Subregion-Specific Input Organization of Prefrontal-Projecting Basal Forebrain Cholinergic Neurons and Weakened Striatal–NBM Inhibitory Transmission in 5xFAD mice

Basal forebrain cholinergic neurons regulate cortical activity and cognition and are vulnerable in Alzheimer’s disease (AD). However, the upstream circuits controlling projection-defined basal forebrain cholinergic populations remain incompletely understood. Here, we used projection-specific rabies-mediated monosynaptic tracing to map whole-brain inputs to medial prefrontal cortex (mPFC)-projecting cholinergic neurons in the nucleus basalis of Meynert (NBM) and horizontal limb of the diagonal band of Broca (HDB). mPFC-projecting NBM and HDB cholinergic neurons received broad but distinct input patterns. NBM cholinergic neurons received prominent striatal input, including input from D1-expressing medium spiny neurons, whereas HDB cholinergic neurons showed proportionally weaker striatal input and broader non-striatal contributions.
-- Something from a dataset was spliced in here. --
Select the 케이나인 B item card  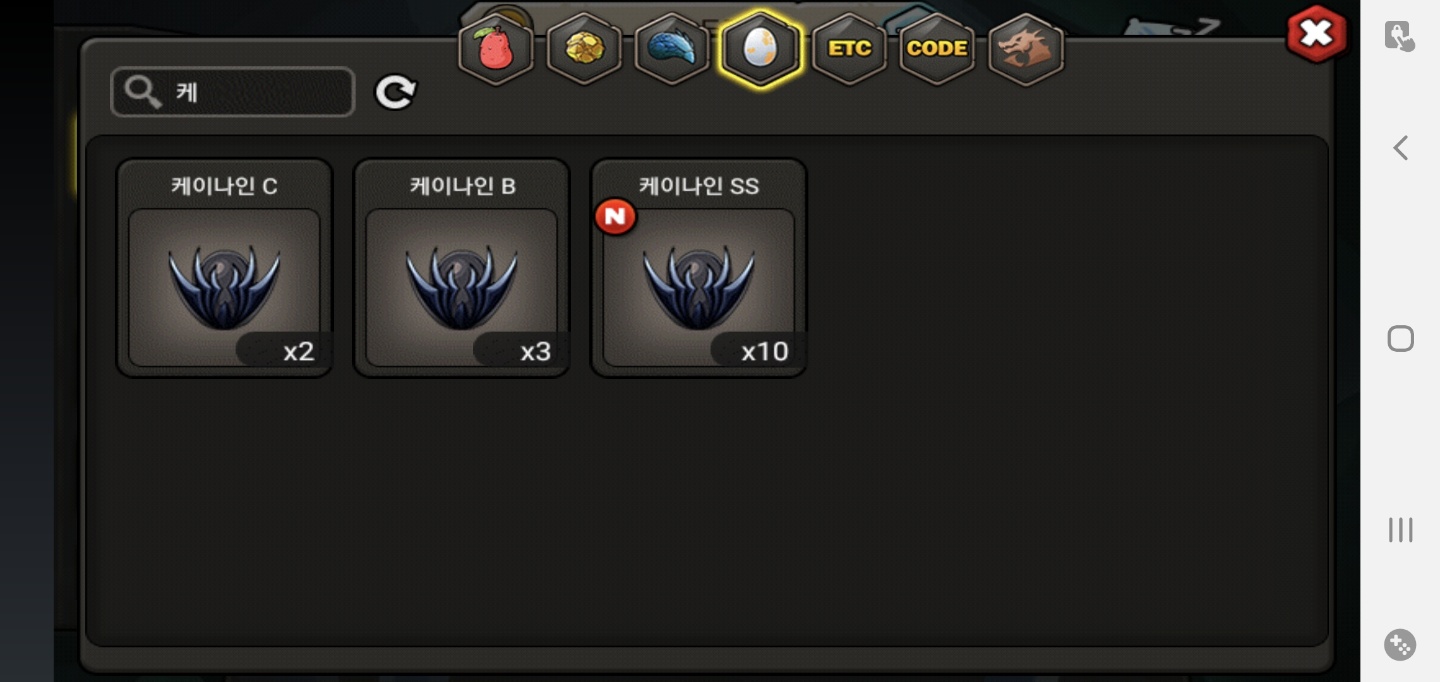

Optogenetic electrophysiology confirmed that striatal inputs formed monosynaptic GABAergic inhibitory synapses onto NBM cholinergic neurons. This inhibitory transmission was weakened in 5xFAD mice, indicating impairment of a striatal–NBM inhibitory circuit in an AD mouse model. Together, these findings reveal subregion-specific input organization of mPFC-projecting basal forebrain cholinergic neurons and identify a vulnerable striatal–NBM circuit in AD.